The thoracic vertebrae look quite similar to the cervical vertebrae, with lengthened centra and heavy rugose tips to their neural spines. However, the neural spines themselves are much longer than those on the cervical vertebrae, and by the posterior thoracic vertebrae are also relatively narrow. The centra have perfectly round articular facets and are slightly constricted in the centre.

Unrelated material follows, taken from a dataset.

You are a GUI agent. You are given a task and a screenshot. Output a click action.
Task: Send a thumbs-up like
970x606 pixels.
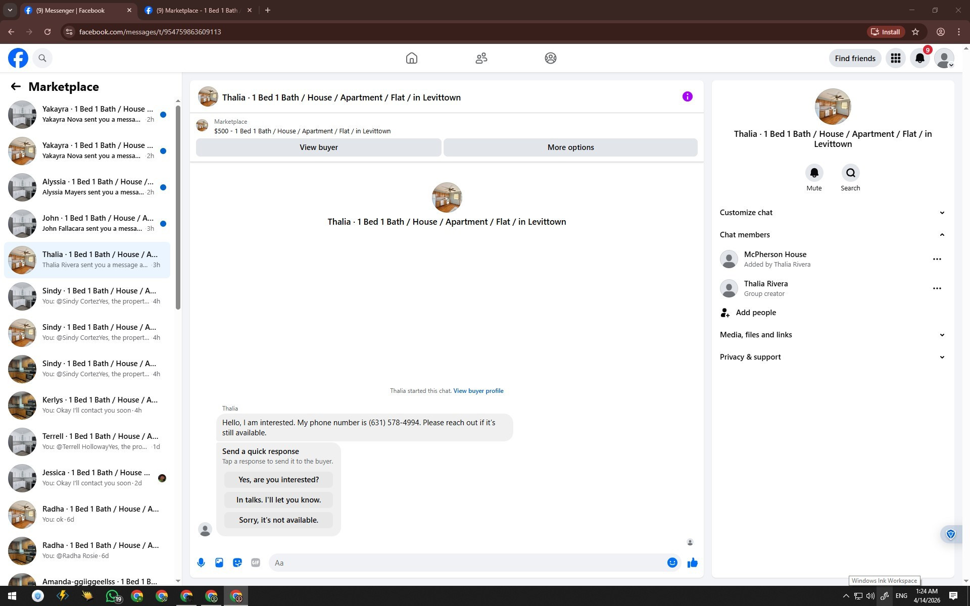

The caudal vertebrae also have lengthened centra, especially at the posterior end of the tail, and these grow longer and longer posteriorly. The articular facets are also tall and narrow, rather than perfectly round. The neural spines are much less rugose and heavy at the tips, but are short and thick, with a slight tilt backwards, and located on the posterior part of the centra.

=== Forelimb ===
Only the humerus is known, and of that only a fragment with most of the proximal end. This is strongly expanded, narrowing steeply and indicating that the main length of the bone may be rather slender.

=== Pelvis and hindlimb ===
A fragmentary ilium is all that is known from the pelvis, with a thick anterior edge and a well-developed dorsal process. The femur is much better known, as several specimens have been found, and was sigmoidal with weak lateral compression. A trochanter projects from near the proximal end of the bone and is relatively close to it. The tibia is well preserved, as it is relatively stout as well as being lengthened, and twists slightly from proximal to distal end. The proximal end is also more oval and the distal end almost perfectly round. There are fragments of fibula known; these indicate that this was also rather stout. The calcaneum is short and slightly L-shaped, with a calcaneum tuber projecting to the rear and side. Rugosities on this indicate attachments for the calf muscles. There are several facets on the calcaneum for other bones of the foot, most noticeably for the astragalus and with smaller ones for the tarsals. The overall shape of the calcaneum indicates an ankle joint intermediate between thecodonts and crocodilians.